ETL (Extract, Transform, Load) with Power BI
  1. Introduction to ETL: Understand the crucial role of ETL in data preparation and analysis.
  2. Extracting Data: Learn various methods to extract data from different sources, including databases, Excel, web, and cloud-based services.
  3. Transforming Data: Explore Power Query Editor to clean, reshape, and transform raw data into a structured format suitable for analysis.
  4. Combining Data: Master data blending techniques to merge data from multiple sources and create unified datasets.
  5. Data Loading and Refresh: Understand the data loading process in Power BI and schedule automatic data refresh for up-to-date insights.
Real-time project : sales analysis dashboard
  1. Project Title: Sales Analysis DashboardObjective: Build an interactive sales analysis dashboard using Power BI to provide insights into sales performance, trends, and opportunities for a fictional e-commerce company.Step-by-Step Description:

    Step 1: Data Collection and Preparation

    • Identify or create a sample dataset that includes sales transactions, product details, customer information, and date of purchase.
    • Cleanse the data to handle any missing or erroneous entries, ensuring data integrity.
    • Load the cleaned dataset into Power BI Desktop.

    Step 2: Data Modeling and Relationships

    • Create a data model by defining relationships between tables (e.g., sales transactions to products and customers).
    • Utilize Power Pivot to enhance the data model with calculated columns and measures for metrics like total sales, profit, and average order value.

    Step 3: Data Visualization

    • Design the dashboard layout with a focus on user-friendly navigation and aesthetics.
    • Add various visualizations like bar charts, line charts, and pie charts to represent sales trends, product categories, and customer segments.
    • Include slicers to allow users to filter data based on time periods, product categories, and customer demographics.

    Step 4: Key Performance Indicators (KPIs)

    • Integrate KPI cards to display crucial metrics, such as total revenue, profit margin, and top-selling products.
    • Implement conditional formatting to highlight KPIs based on predefined thresholds for performance evaluation.

    Step 5: Geographic Analysis

    • Utilize map visuals to showcase sales distribution across regions or countries.
    • Add drill-down functionality to allow users to explore sales data at different geographical levels.

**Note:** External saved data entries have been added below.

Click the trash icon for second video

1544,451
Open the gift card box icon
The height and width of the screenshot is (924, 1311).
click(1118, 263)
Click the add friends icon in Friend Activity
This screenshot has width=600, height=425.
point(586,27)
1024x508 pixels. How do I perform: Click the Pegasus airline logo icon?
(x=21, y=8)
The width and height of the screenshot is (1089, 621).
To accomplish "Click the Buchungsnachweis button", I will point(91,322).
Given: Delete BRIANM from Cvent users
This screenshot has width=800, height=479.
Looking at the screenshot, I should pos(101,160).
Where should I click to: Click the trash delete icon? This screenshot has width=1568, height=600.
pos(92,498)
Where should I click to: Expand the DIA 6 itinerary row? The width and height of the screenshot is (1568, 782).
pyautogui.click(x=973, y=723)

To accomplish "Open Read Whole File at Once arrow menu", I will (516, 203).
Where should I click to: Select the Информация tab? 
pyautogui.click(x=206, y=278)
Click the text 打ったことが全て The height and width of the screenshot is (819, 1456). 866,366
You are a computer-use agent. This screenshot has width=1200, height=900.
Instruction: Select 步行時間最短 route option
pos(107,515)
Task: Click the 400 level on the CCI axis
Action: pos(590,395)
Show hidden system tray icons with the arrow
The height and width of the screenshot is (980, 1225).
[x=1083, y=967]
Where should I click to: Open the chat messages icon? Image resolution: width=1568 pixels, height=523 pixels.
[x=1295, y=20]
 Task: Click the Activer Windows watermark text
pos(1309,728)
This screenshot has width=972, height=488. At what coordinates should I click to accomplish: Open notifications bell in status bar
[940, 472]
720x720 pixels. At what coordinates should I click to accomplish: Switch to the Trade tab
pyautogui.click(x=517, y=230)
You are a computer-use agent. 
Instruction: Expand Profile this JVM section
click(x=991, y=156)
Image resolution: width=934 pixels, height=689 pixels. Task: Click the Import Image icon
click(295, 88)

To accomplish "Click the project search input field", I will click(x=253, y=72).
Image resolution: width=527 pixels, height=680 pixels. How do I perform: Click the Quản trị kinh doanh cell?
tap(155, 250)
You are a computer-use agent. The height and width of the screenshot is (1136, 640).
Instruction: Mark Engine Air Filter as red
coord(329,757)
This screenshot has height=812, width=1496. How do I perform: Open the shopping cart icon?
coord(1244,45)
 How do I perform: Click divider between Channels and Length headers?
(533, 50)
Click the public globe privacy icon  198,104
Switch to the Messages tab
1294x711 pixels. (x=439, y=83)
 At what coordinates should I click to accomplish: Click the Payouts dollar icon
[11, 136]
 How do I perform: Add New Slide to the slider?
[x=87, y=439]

    Step 6: Customer Segmentation

    • Implement clustering techniques to group customers based on purchase behavior and demographics.
    • Create visuals that illustrate customer segments’ contribution to overall sales and profitability.

    Step 7: Time Series Analysis

    • Build line charts to analyze sales trends over time, allowing users to identify seasonal patterns and growth opportunities.
    • Use forecasting features to predict future sales based on historical data.

    Step 8: Sales Funnel Analysis

    • Construct a funnel chart to visualize the sales process from lead generation to conversion.
    • Analyze the funnel data to identify potential bottlenecks and optimize the sales pipeline.

    Step 9: Drill-Through Reports

    • Create drill-through reports that provide deeper insights into specific product categories or individual customer details.
    • Enable users to navigate from summary-level dashboards to detailed reports seamlessly.

    Step 10: Dashboard Interactivity

    • Add interactivity features like bookmarks, buttons, and tooltips to enhance user engagement.
    • Ensure that the dashboard is intuitive and easy to use, even for users with limited Power BI experience.

    Step 11: Report Publishing and Sharing

    • Publish the completed dashboard to the Power BI Service for online access.
    • Share the dashboard with relevant stakeholders, granting appropriate permissions for data access and interactions.

    Step 12: Dashboard Maintenance and Updates

    • Regularly review and update the dataset and dashboard to ensure the information remains current and relevant.
    • Gather feedback from users and make necessary improvements to enhance the dashboard’s usability and effectiveness.


Project Conclusion: Congratulations! You have successfully built a comprehensive sales analysis dashboard using Power BI. Your interactive dashboard will provide valuable insights into sales performance, product trends, customer behavior, and other critical metrics, empowering decision-makers with data-driven insights to drive business growth and success.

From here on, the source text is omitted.